A personal blog about some hobbies of mine.

Vacation Project: Self-Healing Data Stream

June 16, 2020

Yesterday I started a two-week vacation from Amazon Web Services. While I am excited to take a break, I want to use some of this time to play with AWS technologies I have not yet used. I wanted to go beyond tutorials so I came up with a small project: a self-healing data stream. I will create routine data streams that are processed continuously to create downstream facts and aggregations. The challenge is that the data capture mechanism has an intentional flaw may result in incomplete data sets being used by downstream clients. This requires building an “auditor” to step in, analyze the data sets, and take corrective actions if data quality is impaired.

Planned Data Operations

I will eventually draw a proper diagram, but here is the hand drawn diagram that has helped me shaped up this project:

basicdatadiagram

High level operations includes:

  • Data Acquisition: Pull some financial stock data on a regular cadence (hour? minute? exact timing TBD), write the payloads into a data stream, store the at rest in S3, then use data lake technologies to enable analytics and downstream processing.
  • Data Transformation: Continuously read from the data lake to transform granular data into data sets representing new facts and aggregations. This involves repartitioning the data into partitions that better align with downstream queries (eg: partition by stock symbol as opposed to ingestion time).
  • Data Validation: Start an audit process to learn the current state of data quality.

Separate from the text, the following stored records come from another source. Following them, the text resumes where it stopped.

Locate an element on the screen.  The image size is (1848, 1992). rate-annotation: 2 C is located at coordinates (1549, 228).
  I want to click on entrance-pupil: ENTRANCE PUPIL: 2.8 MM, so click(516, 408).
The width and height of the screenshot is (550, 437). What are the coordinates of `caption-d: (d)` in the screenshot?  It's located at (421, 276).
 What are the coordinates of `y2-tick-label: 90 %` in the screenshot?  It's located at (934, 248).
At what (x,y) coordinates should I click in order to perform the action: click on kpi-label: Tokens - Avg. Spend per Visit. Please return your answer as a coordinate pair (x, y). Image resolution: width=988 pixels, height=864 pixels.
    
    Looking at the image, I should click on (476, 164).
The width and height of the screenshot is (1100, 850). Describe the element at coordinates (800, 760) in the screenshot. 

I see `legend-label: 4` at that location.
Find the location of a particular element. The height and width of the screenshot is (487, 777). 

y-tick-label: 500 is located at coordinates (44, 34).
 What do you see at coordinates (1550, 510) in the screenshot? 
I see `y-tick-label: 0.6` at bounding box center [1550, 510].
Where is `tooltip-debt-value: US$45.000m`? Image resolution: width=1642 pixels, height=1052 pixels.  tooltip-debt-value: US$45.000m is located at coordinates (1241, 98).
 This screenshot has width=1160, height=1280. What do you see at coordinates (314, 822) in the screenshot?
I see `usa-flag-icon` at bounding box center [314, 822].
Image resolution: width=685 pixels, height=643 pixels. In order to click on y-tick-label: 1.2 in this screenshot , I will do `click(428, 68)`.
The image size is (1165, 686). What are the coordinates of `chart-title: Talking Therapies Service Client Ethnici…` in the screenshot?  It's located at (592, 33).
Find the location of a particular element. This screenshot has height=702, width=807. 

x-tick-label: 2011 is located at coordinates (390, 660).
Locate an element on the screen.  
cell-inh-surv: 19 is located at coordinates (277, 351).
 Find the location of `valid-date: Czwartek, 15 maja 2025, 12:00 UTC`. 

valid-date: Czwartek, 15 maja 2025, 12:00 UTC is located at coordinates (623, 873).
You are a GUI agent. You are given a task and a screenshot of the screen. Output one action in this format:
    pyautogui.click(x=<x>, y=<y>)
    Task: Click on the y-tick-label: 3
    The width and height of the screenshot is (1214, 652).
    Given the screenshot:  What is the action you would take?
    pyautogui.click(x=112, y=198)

Should data quality be impaired, then the audit process should kick off:
    • Data Repair: Reuse the Data Acquisition steps to obtain any missing data chunks.
    • Data Resynthesis: Reuse the Data Transformation steps to rematerialize transformed data sets impacted by the repair operation.
    • Alarm: Fire an alarm if repair and/or resynthesis attempts fail or exhaust their retry attempt count.

Planned Technologies

Starting Point

I have been using Finnhub’s API for obtaining stock data. Per the API documentation, I can get live stock quotes or I can get “candle” data to grab historical quotes.

Right now I am experimenting with a local client to get an understanding on how the API responds. Once I get something basic written to move data from the API to a data stream, I will move the code to Github and blog my progress.

I suspect much of this will change along the way… so here we go!